Victorian contraception – you might be surprised

Contrary to popular belief, the Victorians tended to be pretty open and frank about sex. The old myth about covering the legs of pianos or tables was a joke told by the Victorians about others.

This text is taken from “An exposition of the true Cause and only Cure of the Three Primary Evils: Poverty, Prostitution and Celibacy”, by Dr George Drysdale and published in 1852.

Excepting medical advances and terminology, it could almost have been written today.

The only means by which virtue and the progress of mankind are rendered possible is ‘Preventative Sexual Intercourse’. By this is meant sexual intercourse where precautions are used to prevent impregnation.

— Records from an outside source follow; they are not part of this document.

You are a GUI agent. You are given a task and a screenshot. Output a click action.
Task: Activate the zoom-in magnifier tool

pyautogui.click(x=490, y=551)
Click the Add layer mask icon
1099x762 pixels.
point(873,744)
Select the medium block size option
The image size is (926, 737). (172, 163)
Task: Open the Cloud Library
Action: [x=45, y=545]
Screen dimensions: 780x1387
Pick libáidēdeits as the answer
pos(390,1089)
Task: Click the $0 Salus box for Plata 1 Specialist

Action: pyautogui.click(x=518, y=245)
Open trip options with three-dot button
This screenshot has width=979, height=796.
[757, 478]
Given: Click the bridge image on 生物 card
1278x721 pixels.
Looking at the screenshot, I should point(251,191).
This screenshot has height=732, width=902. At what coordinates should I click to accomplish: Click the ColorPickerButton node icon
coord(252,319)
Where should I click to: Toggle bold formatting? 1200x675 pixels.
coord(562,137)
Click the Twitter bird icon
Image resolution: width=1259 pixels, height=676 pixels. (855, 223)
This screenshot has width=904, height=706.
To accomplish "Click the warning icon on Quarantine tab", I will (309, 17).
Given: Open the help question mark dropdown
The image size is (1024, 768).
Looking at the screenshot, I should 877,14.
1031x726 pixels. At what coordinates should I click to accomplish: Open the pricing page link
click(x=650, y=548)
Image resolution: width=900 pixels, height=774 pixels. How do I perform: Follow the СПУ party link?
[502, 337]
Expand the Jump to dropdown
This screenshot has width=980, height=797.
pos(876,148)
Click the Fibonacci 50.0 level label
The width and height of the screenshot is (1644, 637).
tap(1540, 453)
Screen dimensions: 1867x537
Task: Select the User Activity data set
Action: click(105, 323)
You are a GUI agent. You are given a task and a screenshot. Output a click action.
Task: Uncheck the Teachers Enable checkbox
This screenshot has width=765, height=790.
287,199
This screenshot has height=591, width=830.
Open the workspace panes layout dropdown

…it is only necessary for women to abstain from sexual intercourse during a certain part of the month; and this would leave them about half of each month for the free indulgence of their sexual appetites, without the danger of adding to an overcrowded population….it would probably prevent a good measure of the evils of sexual morbidity, repressed sexual desires, and unexercised sexual organs…

…there are other [methods of contraception], which are much more widely known, and much more generally adopted.

This is done either by the withdrawal of the penis immediately before ejaculation takes place (which is frequently practised by married and unmarried men); by the use of a sheath; by the introduction of a piece of sponge into the vagina, so as to guard the mouth of the womb…or by the introduction of tepid water into the vagina immediately after coition.

…By far the best of these mechanical means I should take to be the sponge, and it might be used during that part of the month in which fecundation can take place…

…many people have an objection to [contraception], because they say it is unnatural. But sexual abstinence is infinitely more unnatural; in fact it is so unnatural, and therefore sinful, that it is totally incompatible with health and happiness.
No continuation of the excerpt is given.